Cantonment Road (Chinese: 广东民路) is a road located directly on the boundary between Bukit Merah and the Central Area PAs of Outram and the Downtown Core in Singapore.

The road starts at its junction with Outram Road, Eu Tong Sen Street, and New Bridge Road in the north and ends at its junction with Keppel Road in the south.

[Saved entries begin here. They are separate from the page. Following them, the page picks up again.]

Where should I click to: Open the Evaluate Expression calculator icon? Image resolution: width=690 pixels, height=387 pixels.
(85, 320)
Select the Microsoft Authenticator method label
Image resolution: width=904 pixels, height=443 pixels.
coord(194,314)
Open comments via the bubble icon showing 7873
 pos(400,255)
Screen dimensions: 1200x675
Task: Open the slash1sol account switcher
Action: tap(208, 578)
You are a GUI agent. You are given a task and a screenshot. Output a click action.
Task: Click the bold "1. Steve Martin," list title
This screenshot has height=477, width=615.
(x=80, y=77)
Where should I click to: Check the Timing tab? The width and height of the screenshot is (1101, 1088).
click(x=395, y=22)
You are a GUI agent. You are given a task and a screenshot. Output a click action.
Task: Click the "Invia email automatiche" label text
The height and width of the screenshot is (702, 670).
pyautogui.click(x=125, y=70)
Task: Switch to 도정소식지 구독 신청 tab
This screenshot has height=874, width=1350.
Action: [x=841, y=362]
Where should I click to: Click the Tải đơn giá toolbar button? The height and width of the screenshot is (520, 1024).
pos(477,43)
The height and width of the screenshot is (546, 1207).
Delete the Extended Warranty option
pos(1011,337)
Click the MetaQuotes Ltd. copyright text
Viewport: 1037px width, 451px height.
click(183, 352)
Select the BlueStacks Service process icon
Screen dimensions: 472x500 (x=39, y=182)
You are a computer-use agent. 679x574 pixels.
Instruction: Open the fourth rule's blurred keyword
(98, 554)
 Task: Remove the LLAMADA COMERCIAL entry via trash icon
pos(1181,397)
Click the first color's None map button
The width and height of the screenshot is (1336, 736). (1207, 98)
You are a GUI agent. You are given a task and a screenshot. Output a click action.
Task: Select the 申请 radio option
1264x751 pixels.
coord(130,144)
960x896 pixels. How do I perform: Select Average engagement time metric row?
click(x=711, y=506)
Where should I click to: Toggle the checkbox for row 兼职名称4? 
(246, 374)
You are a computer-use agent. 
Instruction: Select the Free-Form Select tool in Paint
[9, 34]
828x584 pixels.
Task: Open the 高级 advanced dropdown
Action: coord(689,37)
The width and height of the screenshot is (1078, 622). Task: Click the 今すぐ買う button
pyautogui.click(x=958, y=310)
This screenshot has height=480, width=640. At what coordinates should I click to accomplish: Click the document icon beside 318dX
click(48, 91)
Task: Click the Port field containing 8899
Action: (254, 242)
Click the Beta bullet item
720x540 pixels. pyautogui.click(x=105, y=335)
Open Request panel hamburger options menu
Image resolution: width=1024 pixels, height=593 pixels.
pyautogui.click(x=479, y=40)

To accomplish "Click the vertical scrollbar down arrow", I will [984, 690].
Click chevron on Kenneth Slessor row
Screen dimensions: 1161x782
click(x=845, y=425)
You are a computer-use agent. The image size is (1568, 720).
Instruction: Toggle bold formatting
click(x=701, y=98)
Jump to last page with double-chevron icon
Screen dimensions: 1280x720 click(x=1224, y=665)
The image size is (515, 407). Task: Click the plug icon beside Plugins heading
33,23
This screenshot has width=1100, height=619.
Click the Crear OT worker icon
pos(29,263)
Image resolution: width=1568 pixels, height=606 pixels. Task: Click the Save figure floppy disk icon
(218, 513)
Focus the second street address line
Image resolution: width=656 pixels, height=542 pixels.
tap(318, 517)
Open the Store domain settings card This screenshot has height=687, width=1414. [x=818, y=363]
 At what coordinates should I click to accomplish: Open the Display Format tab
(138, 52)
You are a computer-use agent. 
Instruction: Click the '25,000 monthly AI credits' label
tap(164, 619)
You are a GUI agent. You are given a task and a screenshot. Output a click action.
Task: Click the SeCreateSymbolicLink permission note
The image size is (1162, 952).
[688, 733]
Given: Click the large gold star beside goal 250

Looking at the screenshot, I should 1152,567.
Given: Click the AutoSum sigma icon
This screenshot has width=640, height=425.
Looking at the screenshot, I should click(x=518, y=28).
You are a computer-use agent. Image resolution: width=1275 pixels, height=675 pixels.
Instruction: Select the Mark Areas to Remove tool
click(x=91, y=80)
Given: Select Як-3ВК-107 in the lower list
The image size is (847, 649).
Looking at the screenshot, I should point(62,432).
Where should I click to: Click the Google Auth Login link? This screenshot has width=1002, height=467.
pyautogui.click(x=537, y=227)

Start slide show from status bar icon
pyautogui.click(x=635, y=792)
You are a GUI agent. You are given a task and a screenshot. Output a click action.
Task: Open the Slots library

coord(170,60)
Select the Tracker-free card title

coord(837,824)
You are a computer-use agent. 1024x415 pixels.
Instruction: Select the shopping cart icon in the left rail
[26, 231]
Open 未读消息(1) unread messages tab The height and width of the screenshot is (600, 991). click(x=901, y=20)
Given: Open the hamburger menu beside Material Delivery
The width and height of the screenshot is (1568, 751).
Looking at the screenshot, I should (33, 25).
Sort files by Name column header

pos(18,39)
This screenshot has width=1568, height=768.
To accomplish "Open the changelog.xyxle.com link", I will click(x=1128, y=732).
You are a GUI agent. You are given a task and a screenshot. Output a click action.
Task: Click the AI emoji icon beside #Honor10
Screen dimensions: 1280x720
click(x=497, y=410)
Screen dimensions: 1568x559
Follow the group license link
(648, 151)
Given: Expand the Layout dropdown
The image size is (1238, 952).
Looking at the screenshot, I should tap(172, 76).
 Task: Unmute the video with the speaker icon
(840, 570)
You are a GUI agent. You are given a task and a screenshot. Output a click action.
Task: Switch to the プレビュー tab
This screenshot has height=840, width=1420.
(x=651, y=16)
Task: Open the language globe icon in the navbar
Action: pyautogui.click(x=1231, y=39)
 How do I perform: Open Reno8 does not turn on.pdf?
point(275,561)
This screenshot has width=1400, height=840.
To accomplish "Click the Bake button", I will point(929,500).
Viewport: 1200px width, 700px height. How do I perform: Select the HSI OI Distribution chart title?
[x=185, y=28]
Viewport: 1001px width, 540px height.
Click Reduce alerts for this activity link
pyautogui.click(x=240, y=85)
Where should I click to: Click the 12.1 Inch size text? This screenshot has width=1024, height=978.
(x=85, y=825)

It is intersected by the arterial Neil Road.

Namesake roads include Cantonment Link, a one-way road which connects Keppel Road to Cantonment Road, and Cantonment Close.

The Police Cantonment Complex and The Pinnacle@Duxton, a 50-storey residential development in Singapore's city center, is located along the road.

==Etymology and history==

One of the interesting landmark along Cantonment Road is the Lim's Ancestral Temple, known as Lim See Tai Chong Soo Kiu Leong Tong (林氏大宗祠九龙堂家). The ancestral temple was founded in 1928, the main purpose of this ancestral temple is to conduct the ancestral worship of the Lim's ancestors and Mazu (天后圣姑), whom they regarded as their Grand-Auntie. One of the temple's founder is the wealthy Nan'an businessman called Lim Loh (林路), who is the father of war hero Lim Bo Seng.